Os direitos dos presos

por Direitos Humanos no Carcere

Por Gabriel Cardoso Cândido*

O artigo 41 da Lei de Execução Penal (LEP) estabelece uma série de direitos dos presos, embora não exaustiva. Isso implica que outros direitos não mencionados explicitamente podem ser reconhecidos de acordo com a interpretação jurisprudencial e doutrinária:

Art. 41 – Constituem direitos do preso:

I – alimentação suficiente e vestuário;

II – atribuição de trabalho e sua remuneração;

III – Previdência Social;

IV – constituição de pecúlio;

V – proporcionalidade na distribuição do tempo para o trabalho, o descanso e a recreação;

VI – exercício das atividades profissionais, intelectuais, artísticas e desportivas anteriores, desde que compatíveis com a execução da pena;

VII – assistência material, à saúde, jurídica, educacional, social e religiosa;

VIII – proteção contra qualquer forma de sensacionalismo;

IX – entrevista pessoal e reservada com o advogado;

X – visita do cônjuge, da companheira, de parentes e amigos em dias determinados;

XI – chamamento nominal;

XII – igualdade de tratamento salvo quanto às exigências da individualização da pena;

XIII – audiência especial com o diretor do estabelecimento;

XIV – representação e petição a qualquer autoridade, em defesa de direito;

XV – contato com o mundo exterior por meio de correspondência escrita, da leitura e de outros meios de informação que não comprometam a moral e os bons costumes.

XVI – atestado de pena a cumprir, emitido anualmente, sob pena da responsabilidade da autoridade judiciária competente.

Alguns desses direitos podem suscitar controvérsias relevantes.

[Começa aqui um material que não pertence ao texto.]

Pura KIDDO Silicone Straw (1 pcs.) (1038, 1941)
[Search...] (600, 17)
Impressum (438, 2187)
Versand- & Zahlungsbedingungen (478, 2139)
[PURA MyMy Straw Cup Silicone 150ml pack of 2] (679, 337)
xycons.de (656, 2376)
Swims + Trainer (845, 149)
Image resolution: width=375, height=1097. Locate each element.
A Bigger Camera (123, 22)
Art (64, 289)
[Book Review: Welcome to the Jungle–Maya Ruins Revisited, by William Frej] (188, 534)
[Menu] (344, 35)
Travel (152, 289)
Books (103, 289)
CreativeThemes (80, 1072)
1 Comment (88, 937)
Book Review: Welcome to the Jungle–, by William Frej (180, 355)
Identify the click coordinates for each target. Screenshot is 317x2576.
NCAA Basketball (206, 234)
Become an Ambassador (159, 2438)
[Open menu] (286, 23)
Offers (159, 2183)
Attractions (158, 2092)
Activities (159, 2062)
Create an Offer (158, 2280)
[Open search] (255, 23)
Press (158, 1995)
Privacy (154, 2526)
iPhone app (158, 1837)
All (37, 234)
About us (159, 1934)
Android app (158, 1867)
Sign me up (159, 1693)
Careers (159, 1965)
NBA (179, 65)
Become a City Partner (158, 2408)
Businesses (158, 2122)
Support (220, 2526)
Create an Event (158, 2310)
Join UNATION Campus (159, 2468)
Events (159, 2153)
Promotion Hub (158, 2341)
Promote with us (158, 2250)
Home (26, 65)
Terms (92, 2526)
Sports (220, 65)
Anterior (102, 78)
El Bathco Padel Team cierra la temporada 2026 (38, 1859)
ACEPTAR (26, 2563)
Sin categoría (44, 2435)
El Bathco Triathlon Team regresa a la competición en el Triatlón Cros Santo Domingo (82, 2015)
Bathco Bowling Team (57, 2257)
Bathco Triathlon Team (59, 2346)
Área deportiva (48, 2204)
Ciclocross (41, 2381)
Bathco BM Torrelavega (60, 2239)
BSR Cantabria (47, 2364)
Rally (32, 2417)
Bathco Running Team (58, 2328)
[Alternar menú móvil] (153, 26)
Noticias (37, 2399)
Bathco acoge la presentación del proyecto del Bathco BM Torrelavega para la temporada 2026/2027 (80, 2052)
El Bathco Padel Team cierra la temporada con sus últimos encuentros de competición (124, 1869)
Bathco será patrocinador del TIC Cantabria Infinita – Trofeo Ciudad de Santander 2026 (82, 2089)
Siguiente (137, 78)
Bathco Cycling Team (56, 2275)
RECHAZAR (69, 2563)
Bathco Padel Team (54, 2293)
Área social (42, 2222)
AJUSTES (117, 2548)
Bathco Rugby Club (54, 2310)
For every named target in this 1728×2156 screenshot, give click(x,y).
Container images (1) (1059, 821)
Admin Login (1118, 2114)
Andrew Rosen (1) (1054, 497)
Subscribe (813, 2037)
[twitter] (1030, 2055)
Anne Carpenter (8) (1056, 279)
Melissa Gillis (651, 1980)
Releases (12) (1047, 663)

Por exemplo, a garantia de “exercício das atividades profissionais, intelectuais, artísticas e desportivas anteriores, desde que compatíveis com a execução da pena” pode gerar debates sobre quais atividades são consideradas compatíveis com a privação de liberdade. Além disso, a garantia de “contato com o mundo exterior por meio de correspondência escrita, da leitura e de outros meios de informação que não comprometam a moral e os bons costumes” pode suscitar preocupações sobre como garantir esse contato sem comprometer a segurança do estabelecimento prisional, bem como questionamentos atinentes ao conceito e à aplicação do que se entende por bons costumes.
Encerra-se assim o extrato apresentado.